- **What to work on**
1 - According to the article on the Zahid Mubarek inquiry, how old was Zahid Mubarek when he was killed?
2 - Translate this sentence from the article on the Zahid Mubarek inquiry into Spanish: "The inquiry has heard that Feltham had many problems, including institutional racism, at the time."
3 - Extract the part of the article on the Zahid Mubarek inquiry between "Officials had shown" and "sentence for theft.", inclusive.

- **Passage for review**
╭──

Family condemns Prison Service over racist killing
An Asian family has launched a scathing attack on the Prison Service as the inquiry into the murder of their son by a racist cellmate drew to a close.
An Asian family has launched a scathing attack on the Prison Service as the inquiry into the murder of their son by a racist cellmate drew to a close.
Officials had shown little more remorse than the psychopath who killed Zahid Mubarek and should be ashamed, the Mubareks' legal team told the chairman of the inquiry, Mr Justice Keith.
Mr Mubarek, 19, was battered to death by Robert Stewart on the day he was due to be released from Feltham young offenders' institution in west London after serving a short sentence for theft.
Dexter Dias, for the Mubarek family, said: "The Prison Service's moral blameworthiness arises from the fact that Stewart's behaviour had set off alarm bells about his mental disorder and his dangerousness and these warning signs were ignored. Their responsibility flows from the fact that they quite unnecessarily exposed Zahid to these obvious risks. And for that the Prison Service should be ashamed."
The four-month inquiry into the death has examined how Mr Mubarek came to be placed in a cell with a man who had a string of convictions, had displayed racist and violent tendencies and been diagnosed as suffering from a psychopathic personality disorder. The inquiry has heard that Feltham had many problems, including institutional racism, at the time.

╰──

- **Data excerpt**

╭──

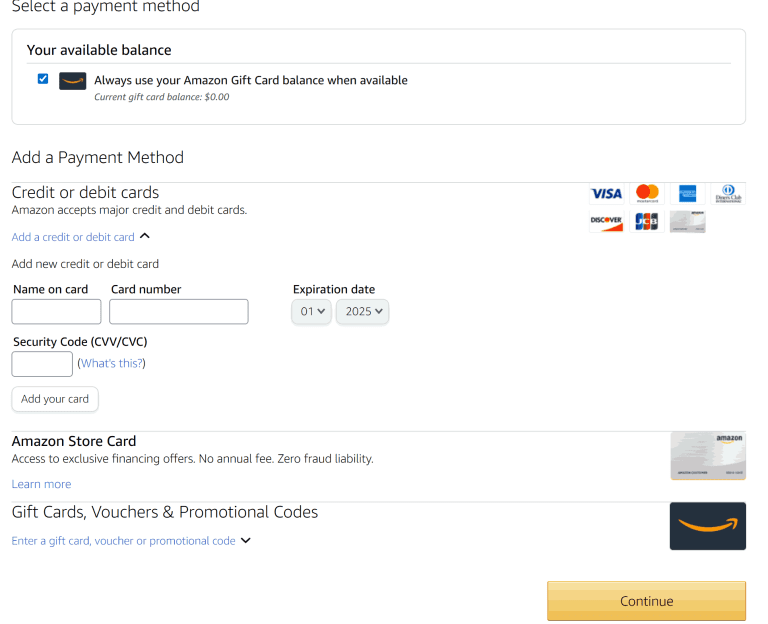Focus the Name on card field
The image size is (768, 624).
(56, 312)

╰──

- **Results for each task**
1 - He was 19.

2 - La investigación ha escuchado que Feltham tenía muchos problemas, incluido el racismo institucional, en aquel momento.

3 -
Officials had shown little more remorse than the psychopath who killed Zahid Mubarek and should be ashamed, the Mubareks' legal team told the chairman of the inquiry, Mr Justice Keith.
Mr Mubarek, 19, was battered to death by Robert Stewart on the day he was due to be released from Feltham young offenders' institution in west London after serving a short sentence for theft.